The company’s 133-page account of its 2013 results contains a long list of risk factors that could hamper future results and affect stock prices. The prospect of a higher gross production tax rate in Oklahoma is not one of them.
Continental reported revenues of $3.5 billion last year and net income of $764 million. It said it paid $332 million in production taxes, but did not break down the payments by state.
Continental declined a request to discuss the information in its SEC filings and analyst presentations.
“We will not be available,” Vice President of Public Relations Kristin Miskovsky said in an email.
Chesapeake: Rates of Return
Chesapeake, in materials presented to Wall Street analysts last week, said it expected a 50 percent rate of return on wells drilled during the first quarter in its “premier” Mississippian Lime play in northern Oklahoma. It projected a 44 percent rate of return on wells during the quarter in its Granite Wash play in western Oklahoma.
Those projections compared to a first quarter return of 45 percent from its Utica Shale wells in Ohio and Pennsylvania. It cited even higher return rates for two natural gas fields, particularly if “sunk,” or already incurred, costs were excluded from the calculation. The estimates assume the price of oil will average $90 per barrel and natural gas $4 per thousand cubic feet over the life of the well.
Chesapeake’s presentation lends some credence, albeit indirectly, to the companies’ assertions that a change in tax rates could affect drilling plans. In a chart accompanying its Mississipian Lime presentation, it said every 10 percent reduction in well costs increased its “drillable inventory” by at least 100 wells. That suggests an increase in Oklahoma’s production tax might have the reverse effect on potential well prospects.
Chesapeake said it planned to spend at least $5 billion this year on capital expenditures. About 20 percent of that is devoted to its Mid-Continent programs, most of which in are in Oklahoma. The company said it planned to keep 12 to 14 drilling rigs active in the area this year.
Chesapeake was the only one of the three big companies that specifically mentioned Oklahoma’s gross production tax as a concern.
“In addition, legislative changes to increase the gross production tax rate have been proposed in certain states in which we operate, including Ohio and Oklahoma,” it said in its 10-K filing with the SEC. “These changes, if enacted, will make it more costly for us to explore for and develop our natural gas and oil resources.”

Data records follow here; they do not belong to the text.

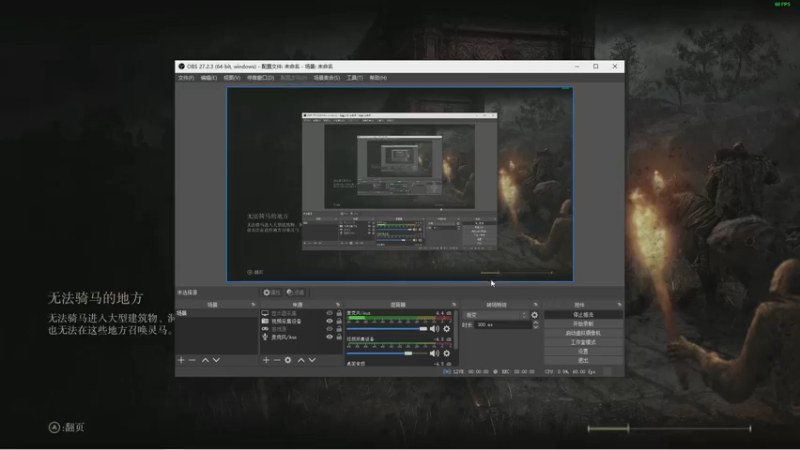
Task: Click the add scene plus icon
Action: [x=181, y=360]
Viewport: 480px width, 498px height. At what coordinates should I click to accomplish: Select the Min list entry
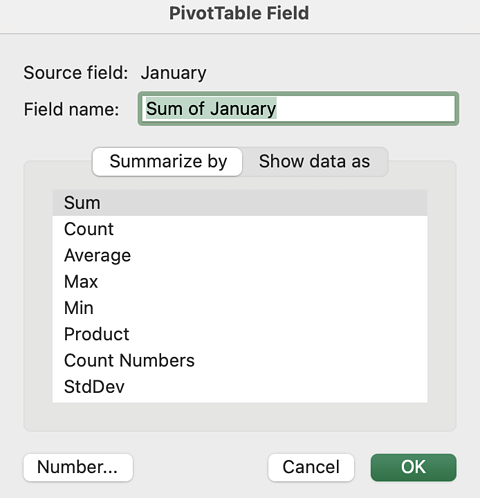[x=240, y=308]
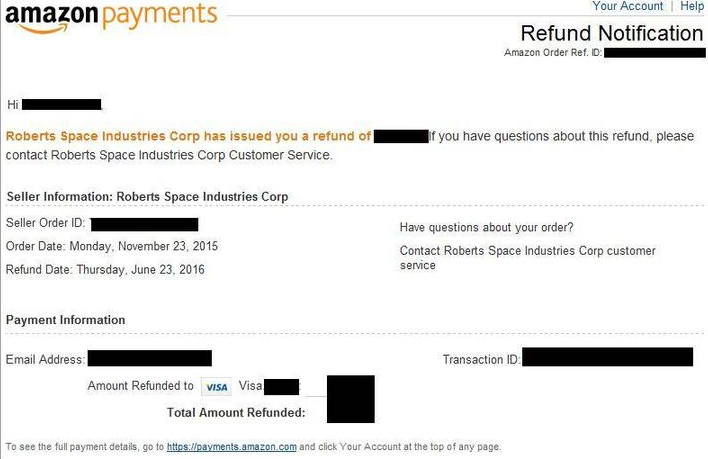Screen dimensions: 708x459
Task: Click the redacted Amazon Order Ref. ID
Action: pyautogui.click(x=655, y=53)
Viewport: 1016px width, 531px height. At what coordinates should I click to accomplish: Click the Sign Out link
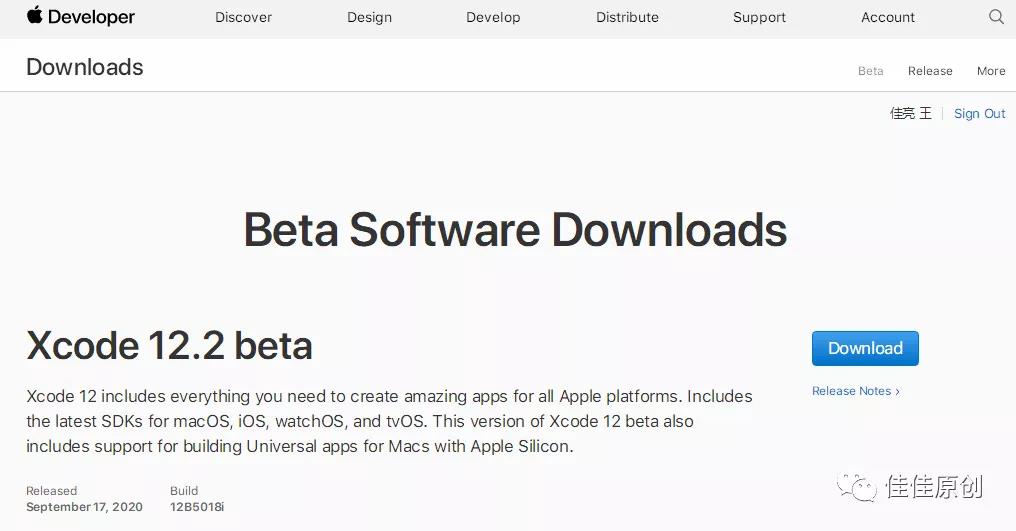[979, 114]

Chesapeake reported revenues of $17.5 billion last year and net income of $894 million. It said it paid $229 million in production taxes, but did not break down the payments by state.
The company declined to discuss its financial data.
Devon: New Wells
Devon’s SEC filings and analyst reports do not contain rate-of-return data. But they describe the company’s Oklahoma drilling programs as offering superior economic characteristics.
“The Anadarko Basin has rapidly emerged as one of the most economic shale plays in North America,” Devon said in its 10-K report. It said it planned to drill 95 wells this year in the area, which encompasses parts of Canadian, Blaine, Caddo and Dewey counties.
Devon said one of its newer drilling programs is focused on the Mississippian-Woodward trend in northern Oklahoma and southern Kansas, where it planned to drill 230 wells this year.
In slides presented to analysts last week, Devon indicated that its cost of finding oil in that area was about $10 a barrel over the life of the wells. That compares to indicated finding costs of about $13 a barrel for its Permian Basin properties in Texas and $20 a barrel for its Eagle Ford properties, also in Texas. Texas charges a gross production tax of 4.6 percent on oil and 7.5 percent on gas.
Devon reported revenues of $10.4 billion last year and a net loss of $20 million. It said it paid $265 million in production taxes, or about 3 percent of its oil and gas revenue. It provided no state-by-state breakdown.
The company declined a request to discuss its financial data.